- Set problem 1: Put the lines of the records from the line with "Given: Open the Modifier menu" to the line with "Action: [x=586, y=65]" into a Markdown table with the columns "No." and "Line", one row per line, numbered in order. Skip blank lines, and include both end lines.

■ ■ ■ ■ ■ ■ ■

# Muzzleloader tag along?



## Isuckathunting (Sep 15, 2019)

I'm in my second year hunting and really interested in muzzleloaders but I've never picked one up. I've read through lots of threads on here about new types, loads, ammunition, all sorts but having never used or seen them in use, I'm not feeling confident enough to purchase or try hunting with one.
I would love to go shoot some and mostly just watch and learn more about them from someone who knows. If anyone in or near cache valley is going to shoot or get ready for the season, and wouldn't mind an extra, I would love to join. If you let me shoot a little, I'll buy your powder and lead, you just have to tell me what to buy because I have no idea. I just want to learn more. Thanks!


----------



## MooseMeat (Dec 27, 2017)

This.

This is how you go about LEARNING. Good job for making a legitimate effort.

Muzzleloaders look scary from the outside, but they really aren’t that difficult to learn or hard to figure out. It’s a lot harder to blow yourself up than you think if you have a little common sense. I’m a long way from cache valley, but if you ever making it down to utah county in the next month or so, hit me up, I’ll be happy to show you how to get started. I’ve even got an easy muzzy for you to learn on and plenty of powder and Bullets for you to shoot.


----------



## Rmanwill (Mar 5, 2021)

👍


----------



## Bhilly81 (Oct 18, 2009)

I will be more than happy to take you out and "play" with my muzzle loaders. They are tons of fun and super easy to use. I was the same way when I first got into them and I had a buddy help me out and get me setup with them. I am located in Utah County but I typically do ,y shooting up in the Heber valley at the shooting range as I also work up there on occasion as well.


----------



## CROC (Sep 12, 2007)

When the draw comes out, I hope to have drawn Cache again. I will be shooting starting sometime in July in Perry. You are welcome to come tag along for any or all of it.


----------



## Isuckathunting (Sep 15, 2019)

Thanks everyone, I appreciate the replies on this. I ended up going out last year with someone who kind of showed me the ropes of muzzleloaders. It is a blast, I loved it and it's probably my favorite hunt season I've experienced so far. I probably don't need to go shoot with anyone else at this point as I'm comfortable enough on my own. 

However, if any other beginners are feeling like they need some help getting started, I'm happy to pay it forward for someone else.


----------

■ ■ ■ ■ ■ ■ ■

- Set problem 2: Quote the muzzleloader forum thread word for word from "This is how" to "you to shoot.".

■ ■ ■ ■ ■ ■ ■

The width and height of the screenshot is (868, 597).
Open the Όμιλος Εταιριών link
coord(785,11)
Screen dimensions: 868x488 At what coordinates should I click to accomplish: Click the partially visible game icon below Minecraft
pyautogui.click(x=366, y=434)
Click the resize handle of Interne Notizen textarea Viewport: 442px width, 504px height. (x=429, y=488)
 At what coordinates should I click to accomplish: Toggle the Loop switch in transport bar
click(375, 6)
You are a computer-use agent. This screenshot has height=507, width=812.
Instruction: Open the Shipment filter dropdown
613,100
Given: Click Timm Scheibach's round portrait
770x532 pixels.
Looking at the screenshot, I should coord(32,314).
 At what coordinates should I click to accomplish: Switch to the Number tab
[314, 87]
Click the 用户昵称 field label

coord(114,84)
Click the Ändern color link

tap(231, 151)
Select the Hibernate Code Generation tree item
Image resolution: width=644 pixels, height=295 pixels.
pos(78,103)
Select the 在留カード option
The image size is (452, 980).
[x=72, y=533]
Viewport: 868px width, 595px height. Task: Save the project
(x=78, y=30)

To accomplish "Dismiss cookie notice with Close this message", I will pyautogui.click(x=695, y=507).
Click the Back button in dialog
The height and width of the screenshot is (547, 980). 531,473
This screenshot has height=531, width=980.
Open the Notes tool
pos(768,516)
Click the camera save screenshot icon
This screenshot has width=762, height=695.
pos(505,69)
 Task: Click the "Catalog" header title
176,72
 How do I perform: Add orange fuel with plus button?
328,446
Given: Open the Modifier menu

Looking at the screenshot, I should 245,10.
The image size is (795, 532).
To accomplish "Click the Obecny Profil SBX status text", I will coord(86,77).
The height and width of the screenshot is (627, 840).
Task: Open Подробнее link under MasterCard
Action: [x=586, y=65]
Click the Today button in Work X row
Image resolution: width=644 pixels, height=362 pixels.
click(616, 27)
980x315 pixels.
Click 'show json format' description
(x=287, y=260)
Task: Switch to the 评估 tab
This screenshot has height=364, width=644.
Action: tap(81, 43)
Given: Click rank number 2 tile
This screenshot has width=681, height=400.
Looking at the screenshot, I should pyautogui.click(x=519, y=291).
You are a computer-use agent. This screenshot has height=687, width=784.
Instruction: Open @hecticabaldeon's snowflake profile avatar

■ ■ ■ ■ ■ ■ ■

- Task result 1:
| No. | Line |
|---|---|
| 1 | Given: Open the Modifier menu |
| 2 | Looking at the screenshot, I should 245,10. |
| 3 | The image size is (795, 532). |
| 4 | To accomplish "Click the Obecny Profil SBX status text", I will coord(86,77). |
| 5 | The height and width of the screenshot is (627, 840). |
| 6 | Task: Open Подробнее link under MasterCard |
| 7 | Action: [x=586, y=65] |

- Task result 2:
This is how you go about LEARNING. Good job for making a legitimate effort.

Muzzleloaders look scary from the outside, but they really aren’t that difficult to learn or hard to figure out. It’s a lot harder to blow yourself up than you think if you have a little common sense. I’m a long way from cache valley, but if you ever making it down to utah county in the next month or so, hit me up, I’ll be happy to show you how to get started. I’ve even got an easy muzzy for you to learn on and plenty of powder and Bullets for you to shoot.